Em algumas favelas, as revistas e proibições de pessoas circularem com celulares nas ruas têm aumentado, já que os celulares podem servir como grandes instrumentos de denúncia de violações de direitos cometidos pelos policiais. Exemplo disto é o que o Coletivo Papo Reto, que funciona no Complexo do Alemão, também na Zona Norte do Rio, abordou no mesmo relatório e nas mídias sociais quando eles sofreram tal ameaça e intimidação por parte da polícia: “Acabamos de sair da 45º DP daqui do Alemão, onde o nosso amigo fotógrafo Carlos Cout foi liberado depois de ser detido por Desacato e Auto de Resistência pelo motivo de não deixar os policiais da UPP do Alemão ver seu celular. Cout é repórter fotográfico do Coletivo Papo Reto. Mesmo mostrando a sua identificação ele foi conduzido para a delegacia. Chegando lá quando viram diversas ligações e a repercussão, a ele foi dada a oportunidade de ‘deixar isso pra lá’. Carlos não ‘deixou para lá’ e prosseguiu com a queixa. Como tudo indica esta é mais uma violação de direito visando às mídias comunitárias”.
Ou seja, como visto tais intimidações não são isoladas, não são em uma ou duas favelas ocupadas pelas UPPs. Todos estes três relatos são de comunicadores que têm feito importantes trabalhos de denúncias dentro dos seus locais de atuação. São vários os casos que estes comunicadores conseguiram viralizar e mostrar a real situação de suas favelas que são constantemente ameaçadas e que sofrem diariamente violações de direitos por parte do Estado. É preciso que a sociedade, que os jornalistas e defensores de direitos humanos se atentem a tais fatos colocados pelos comunicadores comunitários. Pois muitos não estão mais conseguindo realizar os seus trabalhos dentro das favelas do Rio de Janeiro.

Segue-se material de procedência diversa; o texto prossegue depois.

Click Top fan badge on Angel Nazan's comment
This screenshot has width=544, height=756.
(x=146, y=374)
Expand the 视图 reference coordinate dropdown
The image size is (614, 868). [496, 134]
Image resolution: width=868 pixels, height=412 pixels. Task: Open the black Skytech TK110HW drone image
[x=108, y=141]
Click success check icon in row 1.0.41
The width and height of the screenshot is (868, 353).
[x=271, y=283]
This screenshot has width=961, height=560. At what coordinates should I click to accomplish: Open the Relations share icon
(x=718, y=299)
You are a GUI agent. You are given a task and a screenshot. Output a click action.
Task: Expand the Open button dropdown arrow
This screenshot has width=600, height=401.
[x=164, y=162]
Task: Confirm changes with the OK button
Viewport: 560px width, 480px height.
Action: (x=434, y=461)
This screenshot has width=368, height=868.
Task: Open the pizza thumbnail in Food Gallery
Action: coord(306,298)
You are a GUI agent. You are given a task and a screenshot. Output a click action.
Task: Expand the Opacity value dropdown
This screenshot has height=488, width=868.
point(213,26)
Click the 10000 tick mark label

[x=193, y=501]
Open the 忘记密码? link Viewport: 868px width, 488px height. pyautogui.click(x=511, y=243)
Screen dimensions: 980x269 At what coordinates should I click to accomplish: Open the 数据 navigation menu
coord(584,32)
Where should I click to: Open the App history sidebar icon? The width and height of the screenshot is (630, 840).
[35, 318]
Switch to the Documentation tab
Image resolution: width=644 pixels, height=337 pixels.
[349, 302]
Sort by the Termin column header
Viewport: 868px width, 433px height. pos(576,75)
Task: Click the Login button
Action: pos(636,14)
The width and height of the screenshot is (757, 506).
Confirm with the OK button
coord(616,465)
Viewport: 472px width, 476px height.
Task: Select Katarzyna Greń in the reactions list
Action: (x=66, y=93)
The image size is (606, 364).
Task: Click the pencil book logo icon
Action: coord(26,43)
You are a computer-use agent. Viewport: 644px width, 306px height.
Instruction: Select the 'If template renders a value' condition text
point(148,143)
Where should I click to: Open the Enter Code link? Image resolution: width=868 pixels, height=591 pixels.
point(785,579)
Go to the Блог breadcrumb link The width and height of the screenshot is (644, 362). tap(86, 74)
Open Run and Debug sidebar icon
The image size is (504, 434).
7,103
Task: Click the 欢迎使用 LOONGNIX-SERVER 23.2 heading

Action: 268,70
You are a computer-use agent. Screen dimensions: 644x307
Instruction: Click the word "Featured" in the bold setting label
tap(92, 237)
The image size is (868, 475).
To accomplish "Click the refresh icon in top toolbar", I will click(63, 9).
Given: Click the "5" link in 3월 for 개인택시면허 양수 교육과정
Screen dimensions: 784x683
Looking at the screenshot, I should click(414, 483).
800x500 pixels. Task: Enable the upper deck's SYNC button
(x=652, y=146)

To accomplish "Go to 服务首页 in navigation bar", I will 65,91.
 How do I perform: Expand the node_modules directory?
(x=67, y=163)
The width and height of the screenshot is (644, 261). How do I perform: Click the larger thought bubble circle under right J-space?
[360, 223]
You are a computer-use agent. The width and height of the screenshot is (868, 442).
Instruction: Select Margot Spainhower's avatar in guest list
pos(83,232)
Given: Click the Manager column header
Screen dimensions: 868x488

A presidente do Sindicato dos Jornalistas do Município do Rio de Janeiro, Paula Mairán, afirma que “Tivemos o fim da ditadura no Brasil, mas não o fim da censura na comunicação. Temos uma lógica de manutenção de poder político e econômico minoritário que é composto também por alguns empresários da mídia. Não é de interesse, para quem defende este modelo político e econômico, que o povo tenha voz. Temos casos de violência física, temos casos de prisão. As mídias populares e comunitárias hoje atuam na resistência e até na clandestinidade. Por isso, a pauta pelo direito à comunicação não pode ser uma pauta de poucos. Ela é de todos: da sociedade, dos jornalistas e comunicadores. É uma pauta central. A comunicação é um direito humano. O povo tem que ter acesso e se expressar pelos seus próprios veículos de comunicação”, concluiu.
*Gizele Martins é jornalista e comunicadora comunitária do conjunto de favelas da Maré.